As disciples of Jesus we are to begin with the Eucharist. The Eucharist affords us an encounter with Jesus whereby we receive His grace and learn social justice. Grace and social justice are gifts which are meant to be shared with others. As we share these gifts with others, the grace that the Eucharist provides us will animate, nourish and sustain our apostolate/mission unto the world. Therefore there ought to be a dialectic between our liturgical life and our daily life.
The world needs us to be a Eucharistic people…a people of social justice. For the world needs the encounter with Jesus which we—thanks to Jesus’ reassurance, abiding presence to us, and mission assigned to us—are able to provide. As we ready ourselves for the Year of Mercy announced by Pope Francis, let us recommit ourselves to the Eucharist—the source and summit of our faith from which all our power flows—and to the mission to which it commissions us. Let us commit ourselves to Pope Francis’ call for us to be a church marked by a missionary impulse to go forth out of our comfort zones to those on the peripheries—to encounter others face to face– taking on the dirt, smell, bruises and hurts of the sheep…to be a church for the poor (The Joy of the Gospel, Evangelii Gaudium #’s 27, 20 24, 88 and 198). In doing so we will discover the brilliance of Jesus’ words which we began with today—Not only does the Eucharist reassure us of Jesus’ ongoing presence among us, but if we go forth to all to share our faith we will discover that He remains present to us in and through those whom we serve, for they are the prolongation of the Incarnation for each of us (Pope Francis, The Joy of the Gospel, Evangelii Gaudium #179). Again, as Pope Francis recently opined…A Eucharistic people ought not just kneel before Jesus in the Eucharist but also kneel before Him in the poor. In his first letter to the Corinthians, St. Paul suggests that to celebrate the Eucharist while being indifferent to injustices in our midst is paramount to dismembering/re-crucifying Jesus!
Do you wish to honor the Body of Christ? Do not ignore Him when He is naked. Do not pay Him homage in the temple clad in silk, only to neglect Him outside where He suffers cold and nakedness. He Who said, “This is My body” is the same One Who said, “You saw me hungry and you gave me no food” and Whatever you did for the least of My brothers, you also did for Me…” The temple of our afflicted neighbor’s body is more holy than the altar of stone on which you celebrate the holy sacrifice…(John Chrysostom, Homily on the Gospel of Matthew).

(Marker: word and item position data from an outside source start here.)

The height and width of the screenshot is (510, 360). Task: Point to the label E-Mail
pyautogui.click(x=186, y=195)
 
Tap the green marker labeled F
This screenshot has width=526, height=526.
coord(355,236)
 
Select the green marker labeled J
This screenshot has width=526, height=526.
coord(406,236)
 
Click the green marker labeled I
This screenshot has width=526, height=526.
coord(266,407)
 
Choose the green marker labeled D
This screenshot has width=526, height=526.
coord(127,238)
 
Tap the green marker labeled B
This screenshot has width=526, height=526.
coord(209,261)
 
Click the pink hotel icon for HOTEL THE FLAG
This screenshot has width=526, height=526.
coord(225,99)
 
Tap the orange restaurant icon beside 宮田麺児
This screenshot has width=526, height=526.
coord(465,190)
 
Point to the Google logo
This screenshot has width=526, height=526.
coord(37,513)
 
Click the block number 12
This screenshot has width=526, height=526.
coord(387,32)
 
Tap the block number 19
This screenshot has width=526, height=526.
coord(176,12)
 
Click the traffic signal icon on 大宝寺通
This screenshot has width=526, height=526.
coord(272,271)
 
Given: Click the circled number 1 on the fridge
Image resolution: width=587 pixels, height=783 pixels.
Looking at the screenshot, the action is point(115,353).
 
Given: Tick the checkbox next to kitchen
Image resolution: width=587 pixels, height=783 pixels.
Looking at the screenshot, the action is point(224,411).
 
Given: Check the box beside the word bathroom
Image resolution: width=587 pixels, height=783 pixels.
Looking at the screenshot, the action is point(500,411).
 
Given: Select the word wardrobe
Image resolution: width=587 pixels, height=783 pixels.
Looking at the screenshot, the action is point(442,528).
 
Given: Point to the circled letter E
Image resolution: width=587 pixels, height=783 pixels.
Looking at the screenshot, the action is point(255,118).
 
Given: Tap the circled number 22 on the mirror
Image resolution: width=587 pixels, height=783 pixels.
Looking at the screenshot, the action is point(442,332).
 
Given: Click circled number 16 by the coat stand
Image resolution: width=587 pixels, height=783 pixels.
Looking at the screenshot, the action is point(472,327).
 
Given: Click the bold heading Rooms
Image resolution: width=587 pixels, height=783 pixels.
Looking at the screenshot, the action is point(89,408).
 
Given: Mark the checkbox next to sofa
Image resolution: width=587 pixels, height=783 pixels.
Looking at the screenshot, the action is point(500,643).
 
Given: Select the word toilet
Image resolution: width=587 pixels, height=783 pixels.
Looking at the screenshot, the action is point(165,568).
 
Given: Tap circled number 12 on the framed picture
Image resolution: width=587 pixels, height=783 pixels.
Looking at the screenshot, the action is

Allow me to close with offering a syllogism composed by the great pioneering figure of the Liturgical Movement in the United States and zealous proponent of the Eucharist-justice interconnection, Virgil Michel, O.S.B., for us to take with us and to ponder:
…the liturgy is the indispensable source of the true Christian Spirit…the true Christian spirit is indispensable for social regeneration…Hence the conclusion: The liturgy is the indispensable basis of Christian social regeneration (Virgil Michel O.S.B., Liturgy as the Basis of Social Regeneration).